Education is key

So in follow up to last Thursday’s infuriated blog about the lack of attendance at the lecture by Stacy Honowitz, I will say that I have spoken to many people who should have been there. And I still maintain that the members of this synagogue should be ashamed of themselves. A small number of people that I spoke to had valid excuses, but the vast majority actually felt ok to say that they didn’t go because they felt that it either didn’t really apply to them, was something they already know about or that they’ll have another opportunity to go next year. I don’t believe the Sisterhood was planning on making this an annual event, and given the lack of people this time, I can’t imagine Ms.

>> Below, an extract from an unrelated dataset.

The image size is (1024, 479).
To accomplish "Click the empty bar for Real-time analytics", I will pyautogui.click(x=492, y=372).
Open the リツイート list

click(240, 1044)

Honowitz agreeing to come again next year.

I also heard that it wasn’t promoted enough, which may be true, but come on – it was in the weekly activity sheet, there was at least one email about it, plus a phone tree from the synagogue a couple of hours before. Unless there are a couple of months lead time on these events there is not a lot more one can do on the promotion end.

I have been doing the best I can, spreading what I learned that night. Suddenly people are interested to know what was said, what did I find out that I didn’t already know. I’m not going to keep the information to myself, because education is so important, and no matter how stupid people are, their children shouldn’t suffer because of it.

I had conversations individually with each of my own kids about “private parts” and touching. My oldest is 8, and she 100% understood what we were discussing. And, contrary to what some parents were scared of, speaking about inappropriate touching and genital areas did not lead to discussions on sex and procreation. Thank goodness. My son, who is 7, grasped enough of our conversation to know what he needs to do if G-d Forbid something ever happened to him. We discussed (with both of them) having a “safe person” at school, in case something happened when my husband and I are not in direct reach. We chose that safe person – the same for both my kids – and I will remind them every so often that this is who they need to go to if something ever happened in school.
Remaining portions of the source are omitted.